CRR, one of the policy instruments at the RBI’s disposal, mandates banks to keep 4% of their net demand and time liabilities as cash balance with the central bank. Banks do not get any interest on their CRR deposits.
CRR being a cash-based instrument, the RBI fears that gold deposits against the CRR requirements could weaken the CRR as a monetary policy tool due to the inherent price fluctuations associated with the precious metal, the sources said.
However, analysts said if the banks cannot use the gold mobilised under the monetisation scheme to meet the CRR requirements, they might not find it attractive. Banks anyway would be incurring additional transaction costs because of handling, storing, valuation, transportation and ensuring security of the gold mobilised.

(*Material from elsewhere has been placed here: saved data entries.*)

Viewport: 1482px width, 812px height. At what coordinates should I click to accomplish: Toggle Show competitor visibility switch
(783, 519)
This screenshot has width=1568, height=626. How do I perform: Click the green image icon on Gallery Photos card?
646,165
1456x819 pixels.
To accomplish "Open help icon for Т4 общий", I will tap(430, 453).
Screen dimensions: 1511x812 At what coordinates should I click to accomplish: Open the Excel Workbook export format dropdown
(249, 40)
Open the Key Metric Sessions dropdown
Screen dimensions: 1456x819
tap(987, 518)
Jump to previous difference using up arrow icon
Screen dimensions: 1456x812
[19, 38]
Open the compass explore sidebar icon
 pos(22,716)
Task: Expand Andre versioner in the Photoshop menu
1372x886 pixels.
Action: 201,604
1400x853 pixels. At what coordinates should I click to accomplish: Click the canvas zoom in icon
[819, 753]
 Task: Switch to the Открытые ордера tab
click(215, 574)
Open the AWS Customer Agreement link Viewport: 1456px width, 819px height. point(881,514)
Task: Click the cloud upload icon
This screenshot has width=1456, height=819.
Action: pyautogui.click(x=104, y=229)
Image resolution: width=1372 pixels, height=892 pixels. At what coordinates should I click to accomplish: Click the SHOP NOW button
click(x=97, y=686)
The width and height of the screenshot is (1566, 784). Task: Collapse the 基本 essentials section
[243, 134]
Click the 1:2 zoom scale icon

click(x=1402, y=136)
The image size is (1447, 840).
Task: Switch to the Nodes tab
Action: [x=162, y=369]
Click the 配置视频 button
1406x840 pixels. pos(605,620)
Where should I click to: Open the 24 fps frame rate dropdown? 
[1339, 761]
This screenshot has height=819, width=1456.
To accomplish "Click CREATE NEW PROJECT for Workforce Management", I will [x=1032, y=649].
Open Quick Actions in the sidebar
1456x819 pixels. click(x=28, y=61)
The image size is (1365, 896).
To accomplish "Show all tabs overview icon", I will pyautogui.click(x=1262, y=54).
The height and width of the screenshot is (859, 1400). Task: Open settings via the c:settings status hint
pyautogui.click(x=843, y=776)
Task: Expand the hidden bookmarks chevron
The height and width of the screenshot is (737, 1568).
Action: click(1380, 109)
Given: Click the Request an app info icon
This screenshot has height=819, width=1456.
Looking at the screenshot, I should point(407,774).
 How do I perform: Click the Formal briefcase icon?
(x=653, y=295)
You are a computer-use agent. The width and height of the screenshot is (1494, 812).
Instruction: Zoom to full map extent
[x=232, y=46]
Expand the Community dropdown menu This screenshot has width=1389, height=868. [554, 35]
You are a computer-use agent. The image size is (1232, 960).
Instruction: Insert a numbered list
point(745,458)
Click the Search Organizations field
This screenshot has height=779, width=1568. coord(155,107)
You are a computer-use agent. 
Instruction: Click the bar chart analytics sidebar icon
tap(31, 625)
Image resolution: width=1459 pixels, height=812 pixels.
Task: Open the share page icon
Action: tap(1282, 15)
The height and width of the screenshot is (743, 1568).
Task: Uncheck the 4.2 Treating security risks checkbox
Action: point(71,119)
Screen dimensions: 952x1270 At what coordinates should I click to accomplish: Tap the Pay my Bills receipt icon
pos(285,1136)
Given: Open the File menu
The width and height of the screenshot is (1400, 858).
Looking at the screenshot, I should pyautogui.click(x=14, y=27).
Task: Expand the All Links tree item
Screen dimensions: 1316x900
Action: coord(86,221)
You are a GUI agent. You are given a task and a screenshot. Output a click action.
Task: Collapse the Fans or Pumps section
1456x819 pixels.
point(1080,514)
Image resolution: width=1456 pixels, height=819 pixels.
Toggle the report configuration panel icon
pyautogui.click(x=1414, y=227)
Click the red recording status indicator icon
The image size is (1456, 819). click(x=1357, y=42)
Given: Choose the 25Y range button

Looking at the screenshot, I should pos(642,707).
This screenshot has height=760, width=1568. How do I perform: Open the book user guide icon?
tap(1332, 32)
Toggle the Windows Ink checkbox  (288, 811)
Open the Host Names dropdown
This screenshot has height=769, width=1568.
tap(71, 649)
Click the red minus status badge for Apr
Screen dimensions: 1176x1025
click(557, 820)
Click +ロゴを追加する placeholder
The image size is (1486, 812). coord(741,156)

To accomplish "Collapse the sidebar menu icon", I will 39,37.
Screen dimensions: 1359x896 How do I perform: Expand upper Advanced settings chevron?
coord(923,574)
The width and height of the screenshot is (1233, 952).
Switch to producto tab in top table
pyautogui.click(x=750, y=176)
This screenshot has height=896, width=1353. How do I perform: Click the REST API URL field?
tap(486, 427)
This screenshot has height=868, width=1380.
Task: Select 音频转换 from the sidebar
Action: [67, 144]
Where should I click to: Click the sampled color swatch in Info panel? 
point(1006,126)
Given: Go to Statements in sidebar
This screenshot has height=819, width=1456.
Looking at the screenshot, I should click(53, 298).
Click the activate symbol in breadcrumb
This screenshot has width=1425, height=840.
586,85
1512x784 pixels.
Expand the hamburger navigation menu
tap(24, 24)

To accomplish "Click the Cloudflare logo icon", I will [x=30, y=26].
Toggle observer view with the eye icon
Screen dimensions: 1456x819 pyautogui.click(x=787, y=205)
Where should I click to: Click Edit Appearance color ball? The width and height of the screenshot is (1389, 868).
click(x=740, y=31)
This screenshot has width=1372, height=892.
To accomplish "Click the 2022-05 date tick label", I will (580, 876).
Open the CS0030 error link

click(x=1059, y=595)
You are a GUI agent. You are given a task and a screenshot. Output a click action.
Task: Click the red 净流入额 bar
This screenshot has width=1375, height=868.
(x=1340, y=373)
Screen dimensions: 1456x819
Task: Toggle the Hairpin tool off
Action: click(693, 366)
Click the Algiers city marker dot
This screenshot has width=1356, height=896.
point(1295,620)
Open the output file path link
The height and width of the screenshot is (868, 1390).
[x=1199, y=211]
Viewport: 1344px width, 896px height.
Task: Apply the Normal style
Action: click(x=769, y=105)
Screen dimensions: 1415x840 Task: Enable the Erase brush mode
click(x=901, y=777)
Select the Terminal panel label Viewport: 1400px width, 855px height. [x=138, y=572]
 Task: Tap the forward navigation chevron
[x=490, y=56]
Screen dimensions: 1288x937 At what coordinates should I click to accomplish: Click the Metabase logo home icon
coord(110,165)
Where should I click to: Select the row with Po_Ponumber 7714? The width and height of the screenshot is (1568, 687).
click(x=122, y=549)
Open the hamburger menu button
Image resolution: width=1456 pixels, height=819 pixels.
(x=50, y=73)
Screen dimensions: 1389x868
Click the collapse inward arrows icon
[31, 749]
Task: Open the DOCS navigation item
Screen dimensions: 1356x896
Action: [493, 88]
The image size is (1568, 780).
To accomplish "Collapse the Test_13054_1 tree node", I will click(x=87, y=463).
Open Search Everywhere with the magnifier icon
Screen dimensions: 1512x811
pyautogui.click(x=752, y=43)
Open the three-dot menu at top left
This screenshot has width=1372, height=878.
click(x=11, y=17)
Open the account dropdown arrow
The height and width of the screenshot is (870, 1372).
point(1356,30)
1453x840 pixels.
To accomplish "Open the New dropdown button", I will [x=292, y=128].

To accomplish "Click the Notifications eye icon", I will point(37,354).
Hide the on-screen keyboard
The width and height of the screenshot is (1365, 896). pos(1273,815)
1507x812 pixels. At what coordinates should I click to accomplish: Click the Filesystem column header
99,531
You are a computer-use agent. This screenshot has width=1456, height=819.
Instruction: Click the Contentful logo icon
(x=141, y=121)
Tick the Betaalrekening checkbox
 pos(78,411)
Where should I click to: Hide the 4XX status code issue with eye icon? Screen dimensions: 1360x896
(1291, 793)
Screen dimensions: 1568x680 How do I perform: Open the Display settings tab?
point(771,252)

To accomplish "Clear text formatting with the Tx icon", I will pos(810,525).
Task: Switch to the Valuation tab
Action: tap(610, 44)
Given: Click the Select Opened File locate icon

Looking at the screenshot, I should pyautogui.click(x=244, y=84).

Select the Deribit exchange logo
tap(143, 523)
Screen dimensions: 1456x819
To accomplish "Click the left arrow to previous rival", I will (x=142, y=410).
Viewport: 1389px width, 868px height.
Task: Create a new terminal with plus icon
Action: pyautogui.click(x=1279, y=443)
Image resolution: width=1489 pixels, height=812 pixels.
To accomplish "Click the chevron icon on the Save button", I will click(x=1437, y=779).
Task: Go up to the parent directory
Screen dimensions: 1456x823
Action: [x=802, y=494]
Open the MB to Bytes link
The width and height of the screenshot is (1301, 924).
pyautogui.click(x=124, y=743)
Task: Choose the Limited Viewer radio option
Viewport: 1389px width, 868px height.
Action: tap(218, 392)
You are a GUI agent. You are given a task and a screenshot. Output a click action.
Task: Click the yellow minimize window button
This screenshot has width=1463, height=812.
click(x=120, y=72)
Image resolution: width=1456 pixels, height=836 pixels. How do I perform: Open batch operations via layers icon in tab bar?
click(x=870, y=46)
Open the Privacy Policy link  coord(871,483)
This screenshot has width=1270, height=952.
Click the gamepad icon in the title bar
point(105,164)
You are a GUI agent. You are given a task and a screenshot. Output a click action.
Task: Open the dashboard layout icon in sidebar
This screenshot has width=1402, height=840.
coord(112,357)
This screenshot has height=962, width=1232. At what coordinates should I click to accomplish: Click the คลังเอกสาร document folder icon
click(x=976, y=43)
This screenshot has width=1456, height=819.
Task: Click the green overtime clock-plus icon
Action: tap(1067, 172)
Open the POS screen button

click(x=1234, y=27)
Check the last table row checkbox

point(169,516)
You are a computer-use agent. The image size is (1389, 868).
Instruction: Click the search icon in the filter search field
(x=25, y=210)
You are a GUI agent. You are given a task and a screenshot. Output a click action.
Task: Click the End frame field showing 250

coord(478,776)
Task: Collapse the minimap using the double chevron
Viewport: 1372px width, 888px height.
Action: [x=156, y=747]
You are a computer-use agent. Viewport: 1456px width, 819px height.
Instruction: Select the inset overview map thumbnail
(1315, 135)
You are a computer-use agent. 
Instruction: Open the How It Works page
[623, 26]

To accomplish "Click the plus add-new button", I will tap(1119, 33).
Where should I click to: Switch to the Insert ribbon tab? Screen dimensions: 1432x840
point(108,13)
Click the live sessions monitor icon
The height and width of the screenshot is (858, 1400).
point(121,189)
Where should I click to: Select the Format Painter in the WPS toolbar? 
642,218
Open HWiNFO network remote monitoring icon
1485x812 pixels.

In the Budget in February, finance minister Arun Jaitley announced the scheme to mobilise part of the estimated 20,000 tonne of idle gold lying with households and trusts to cut down imports of the metal, which had adversely impacted the country’s current account in the past.
The draft guidelines, released in May, had said banks could be allowed to utilise the gold held by them for lending to jewellers and also pledge more gold and less cash with the RBI against their statutory liquidity ratio requirements (SLR) or CRR.
Consequently, they could use the extra cash with them to lend at attractive interest rates, although the draft had made it clear a final view on using gold against CRR was yet to be taken. Gold is already a permitted instrument for meeting SLR requirement.
The finance ministry will likely fix a floor interest rate on gold deposits at 2% under its proposed scheme and leave it to individual banks to decide on the exact rates.
Analysts said that if gold depositors get 3% interest, the bank can give “gold loans” to jewellers at 6%, factoring in handling and refining charges of 1.5%. Currently, established jewellers get gold from banks as loan at 3.5-4.5%, though many smaller players get them at 5.5-6% or even higher.
Officials said they were examining what could be done to make the scheme attractive for banks. This has already delayed the roll-out of the scheme, which was expected in early July.
According to the draft scheme, an individual can deposit a minimum 30 gm of jewellery or bullion. The interest would be valued in gold, and the customer would have the option of redemption either in cash or in gold.